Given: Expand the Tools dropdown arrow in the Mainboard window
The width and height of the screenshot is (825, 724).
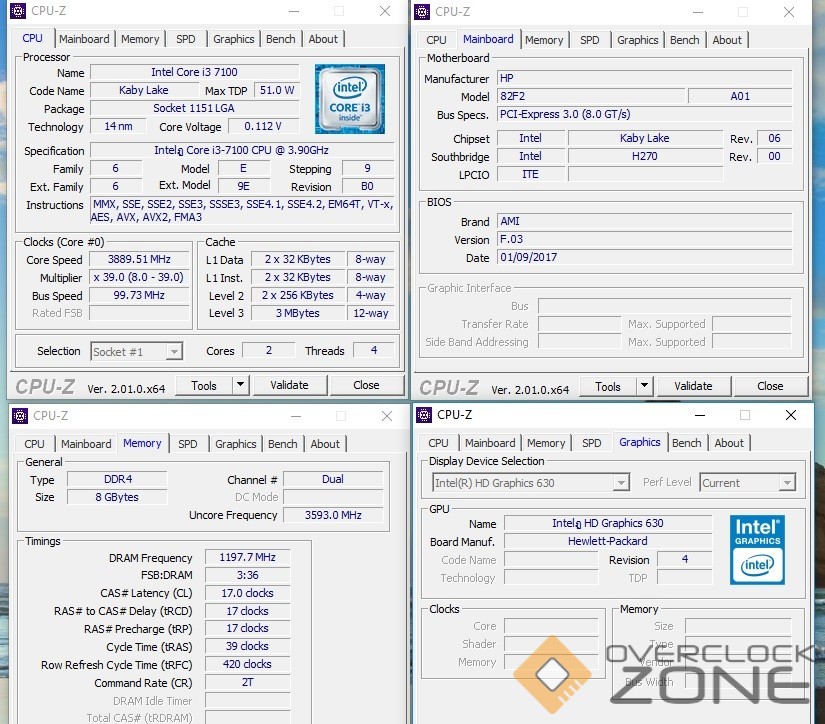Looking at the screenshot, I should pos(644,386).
____________
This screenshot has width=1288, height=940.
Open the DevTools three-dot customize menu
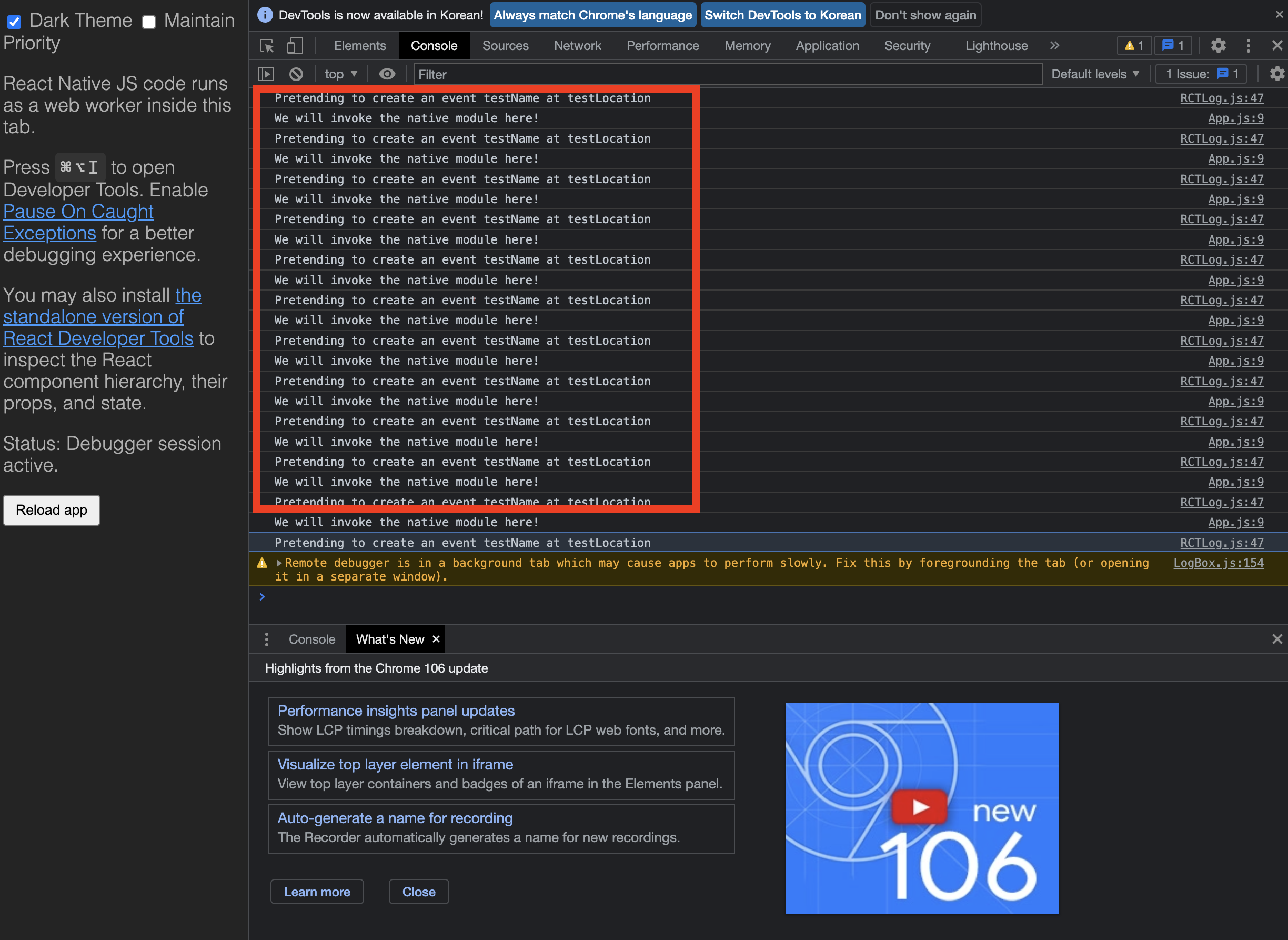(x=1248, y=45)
____________
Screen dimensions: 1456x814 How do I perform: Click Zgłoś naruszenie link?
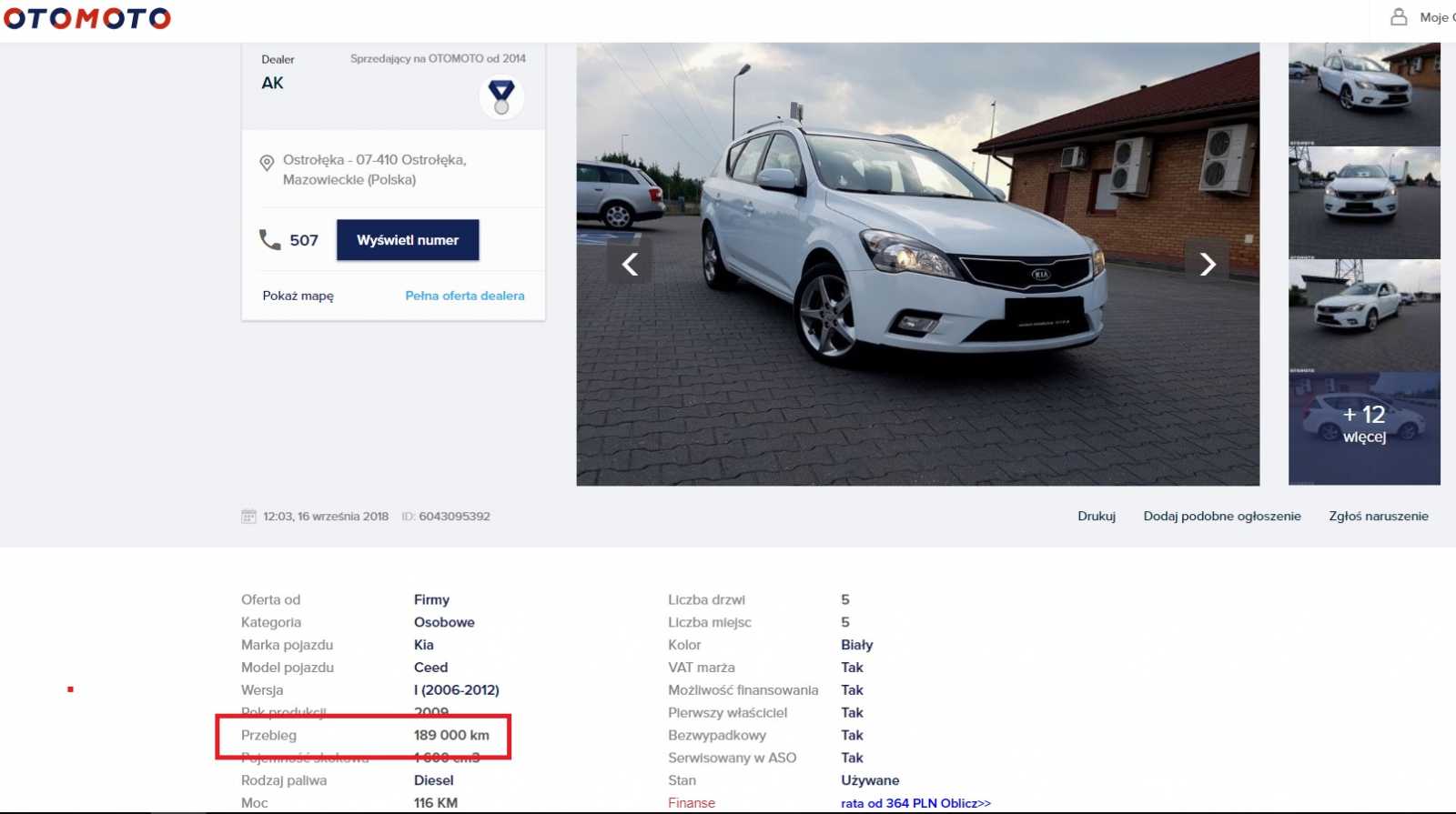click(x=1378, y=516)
____________
*YOUR INSTRUCTIONS*: Transcribe the data starting at the line containing "Screen dimensions: 1456x814" and ending after the line containing "click(x=1378, y=516)", with the pictures left out.

*FINAL RESULT*:
Screen dimensions: 1456x814 How do I perform: Click Zgłoś naruszenie link?
click(x=1378, y=516)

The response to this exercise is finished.